WHAT NEEDS TO BE DONE ::
Keeping every line intact, print the records that follow.

(RECORDS)

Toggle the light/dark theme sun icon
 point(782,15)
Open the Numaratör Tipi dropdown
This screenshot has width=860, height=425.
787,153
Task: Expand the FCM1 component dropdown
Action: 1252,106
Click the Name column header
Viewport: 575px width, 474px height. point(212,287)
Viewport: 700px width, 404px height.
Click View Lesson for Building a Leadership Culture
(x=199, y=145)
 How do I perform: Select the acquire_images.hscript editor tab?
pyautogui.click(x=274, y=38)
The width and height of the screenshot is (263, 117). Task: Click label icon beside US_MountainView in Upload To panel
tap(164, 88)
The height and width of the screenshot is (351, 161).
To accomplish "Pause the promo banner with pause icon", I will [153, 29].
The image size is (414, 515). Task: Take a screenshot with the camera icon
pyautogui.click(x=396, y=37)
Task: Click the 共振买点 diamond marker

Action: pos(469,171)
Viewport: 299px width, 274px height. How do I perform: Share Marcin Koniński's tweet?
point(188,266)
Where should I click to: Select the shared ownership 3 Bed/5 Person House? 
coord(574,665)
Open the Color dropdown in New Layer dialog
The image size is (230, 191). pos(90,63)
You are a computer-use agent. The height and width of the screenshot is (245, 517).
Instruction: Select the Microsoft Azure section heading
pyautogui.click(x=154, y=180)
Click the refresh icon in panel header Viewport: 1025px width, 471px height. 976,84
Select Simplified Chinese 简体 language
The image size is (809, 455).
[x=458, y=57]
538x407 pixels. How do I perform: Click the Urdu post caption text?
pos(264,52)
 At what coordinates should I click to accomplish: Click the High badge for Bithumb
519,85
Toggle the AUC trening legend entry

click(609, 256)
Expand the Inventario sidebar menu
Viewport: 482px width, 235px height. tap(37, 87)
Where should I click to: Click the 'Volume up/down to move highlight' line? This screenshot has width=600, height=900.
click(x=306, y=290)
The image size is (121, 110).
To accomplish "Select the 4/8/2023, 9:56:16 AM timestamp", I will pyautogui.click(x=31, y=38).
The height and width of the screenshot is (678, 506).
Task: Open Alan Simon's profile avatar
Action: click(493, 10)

(End RECORDS)

RESPONSE ::
Toggle the light/dark theme sun icon
 point(782,15)
Open the Numaratör Tipi dropdown
This screenshot has width=860, height=425.
787,153
Task: Expand the FCM1 component dropdown
Action: 1252,106
Click the Name column header
Viewport: 575px width, 474px height. point(212,287)
Viewport: 700px width, 404px height.
Click View Lesson for Building a Leadership Culture
(x=199, y=145)
 How do I perform: Select the acquire_images.hscript editor tab?
pyautogui.click(x=274, y=38)
The width and height of the screenshot is (263, 117). Task: Click label icon beside US_MountainView in Upload To panel
tap(164, 88)
The height and width of the screenshot is (351, 161).
To accomplish "Pause the promo banner with pause icon", I will [153, 29].
The image size is (414, 515). Task: Take a screenshot with the camera icon
pyautogui.click(x=396, y=37)
Task: Click the 共振买点 diamond marker

Action: pos(469,171)
Viewport: 299px width, 274px height. How do I perform: Share Marcin Koniński's tweet?
point(188,266)
Where should I click to: Select the shared ownership 3 Bed/5 Person House? 
coord(574,665)
Open the Color dropdown in New Layer dialog
The image size is (230, 191). pos(90,63)
You are a computer-use agent. The height and width of the screenshot is (245, 517).
Instruction: Select the Microsoft Azure section heading
pyautogui.click(x=154, y=180)
Click the refresh icon in panel header Viewport: 1025px width, 471px height. 976,84
Select Simplified Chinese 简体 language
The image size is (809, 455).
[x=458, y=57]
538x407 pixels. How do I perform: Click the Urdu post caption text?
pos(264,52)
 At what coordinates should I click to accomplish: Click the High badge for Bithumb
519,85
Toggle the AUC trening legend entry

click(609, 256)
Expand the Inventario sidebar menu
Viewport: 482px width, 235px height. tap(37, 87)
Where should I click to: Click the 'Volume up/down to move highlight' line? This screenshot has width=600, height=900.
click(x=306, y=290)
The image size is (121, 110).
To accomplish "Select the 4/8/2023, 9:56:16 AM timestamp", I will pyautogui.click(x=31, y=38).
The height and width of the screenshot is (678, 506).
Task: Open Alan Simon's profile avatar
Action: click(493, 10)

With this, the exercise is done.